A collection of hands reach toward a central goal before a sporting event.As you’re likely aware, the 2016 Summer Olympics will take place from August 5-21 in Rio de Janeiro,  Brazil.  Millions will be tuning in to see if Michael Phelps can make a strong return to the pool after a short stint in retirement, or to see if the Women’s National Soccer Team can win a gold medal after their World Cup dominance.  But who will those viewers be and would your firm gain from targeting them?

Stations believe your firm will benefit from a presence in the Olympics via various sponsorship options or through paying a premium price for spots airing during the events.  But we have a different opinion on the matter, and it’s one we’ve stood by since the inception of the agency: it’s expensive, you can’t “own it” and the viewers aren’t likely your target audience.

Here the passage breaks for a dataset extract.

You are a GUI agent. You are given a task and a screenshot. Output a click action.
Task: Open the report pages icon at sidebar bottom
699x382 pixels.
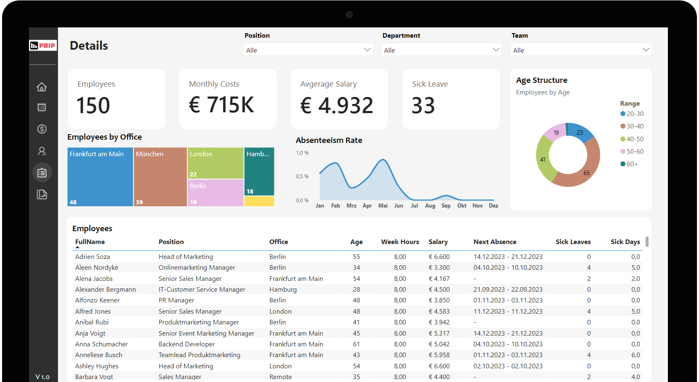click(x=42, y=194)
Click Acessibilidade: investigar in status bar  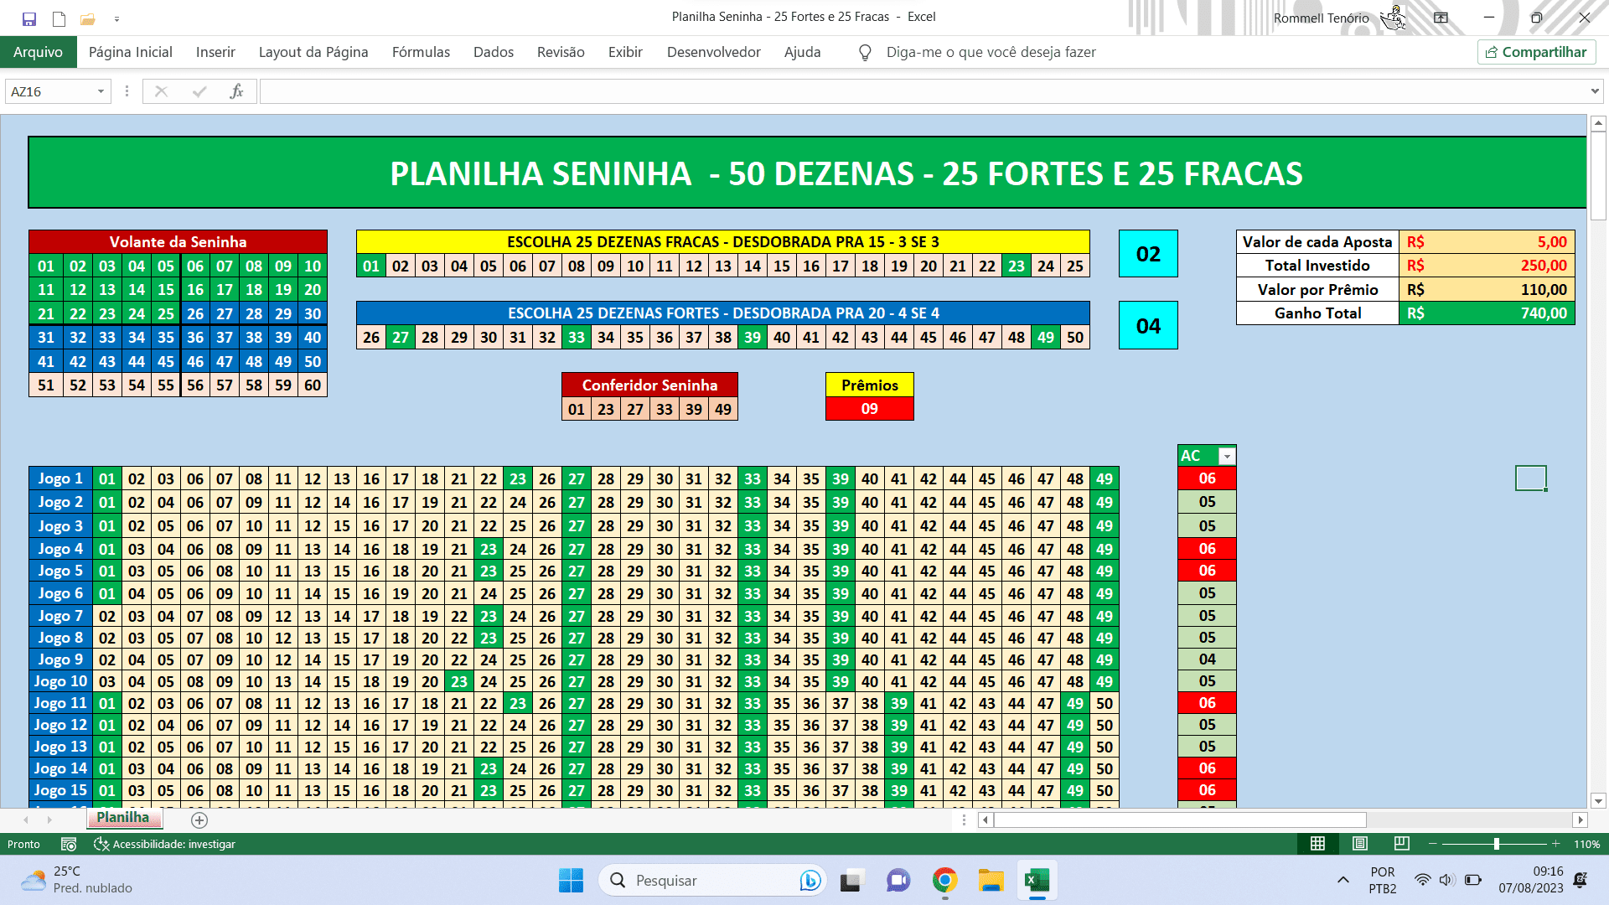tap(164, 844)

Companies pay big bucks to air during the Olympics, but that doesn’t mean you have to.  In fact, stations offer to combine the money you would spend on regular daytime programming into 1 or 2 spots that would air during an event.  You lose out on precious frequency by doing this.  Quality is not always better than quantity.  Paying premium pricing to reach viewers who aren’t your target is not investment “gold.”

We want your phones to ring, so we stick by our tried and true strategy of placing in daytime on broadcast television.  The majority of the Olympic events will air during Prime Time, which is outside of the recommended time period.  Also, the audience will be skewed as events will not only air on NBC broadcast, but NBC-owned stations requiring a cable subscription.  Viewership on cable is significantly lower, as evidenced by the recent NCAA men’s basketball championship airing on TBS.

In summary, the best results are yielded by airing in normal daytime programming.  The Olympics is a scheduled event that we’ve been planning for since we started negotiating last summer.  All spots scheduled during daytime events within that 2-week window will be “made good” during a different week to air within the regular daytime lineup.  The Olympics is a prestigious event that garners a unique audience, but when it comes to making the phone ring, the games aren’t a perfect 10.